Prostate cancer is the most common cancer in men in Nigeria, with mortality rate of over 80 per cent. Nevertheless, experts say, this mortality rate can be avoided if prostate cancer is detected and treated early.
Statistics by the World Health Organisation (WHO) show that in Nigeria within a period of four years, there was an increase in death rate among men caused by prostate cancer. The statistics show that prostate cancer kills 26 men daily, up from 14 men. However, a medical laboratory scientist, Alabi Adebowale, has said that every man above 40 years should screen for prostate cancer, adding that regular screening would ensure that the disease is detected early and managed properly.
Adebowale gave the advice at the free prostate cancer screening organised by the United Bank for Africa in Lagos. “Prostate cancer in the curable stage has no symptoms. Men who have reached the age of 40 should begin testing for prostate cancer. It can be detected through screening exercise when it is asymptomatic. This measures the level of prostatespecific antigen in the blood. Prostate gland cells manufacture this antigen, whether normal or cancerous,” he said.
Corroborating his statement, Director of the International Agency for Research on Cancer, WHO’s cancer arm, Dr Christopher Wild, noted that, “Despite exciting advances, this report shows that we cannot treat our way out of the cancer problem. More commitment to prevention and early detection is desperately needed in order to complement improved treatments and address the alarming rise in cancer burden globally.”
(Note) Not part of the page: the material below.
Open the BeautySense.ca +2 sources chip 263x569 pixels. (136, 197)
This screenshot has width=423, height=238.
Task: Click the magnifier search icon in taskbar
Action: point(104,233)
Adebowale urged men to eat fresh vegetables such as tomatoes to reduce their chance of developing prostate cancer. “Lycopene-rich foods such as fresh tomatoes and tomato products are potential effectors in the prevention and therapy of prostate cancer. This provides an overview on the efficacy of supplementation with tomatoes, tomato products and lycopene on appropriate surrogate endpoint biomarker such as metabolite of the insulin-like growth factor pathway in healthy individuals and prostate cancer patients.
“Consumption of a diet rich in lycopene reduces the aggressive potential of prostate cancer by inhibiting the neoangiogenesis (the mechanism in cancer that permits the creation of new blood vessels to supply cancerous tumours and ensure their growth) that occurs in tumour development. Higher lycopene intake is associated with lower angiogenic potential in tumours based on vessel size and shape,” Adebowale said.
Prostate cancer is the development of cancer in the prostate, a gland in the male reproductive system. Most prostate cancers are slow-growing; however, some grow relatively fast. The cancer cells may spread from the prostate to other parts of the body, particularly the bones and lymph nodes. It may initially cause no symptoms. In later stages it can cause difficulty urinating, blood in the urine, or pain in the pelvis, back or when urinating.
A disease known as benign prostatic hyperplasia may produce similar symptoms. Other late symptoms may include feeling tired due to low levels of red blood cells. Factors that increase the risk of prostate cancer include: old age, a family history of the disease, and race. About 99 per cent of cases occur in those over the age of 50. Having a first degree relative with the disease increases the risk two to three folds, according to Wikipedia.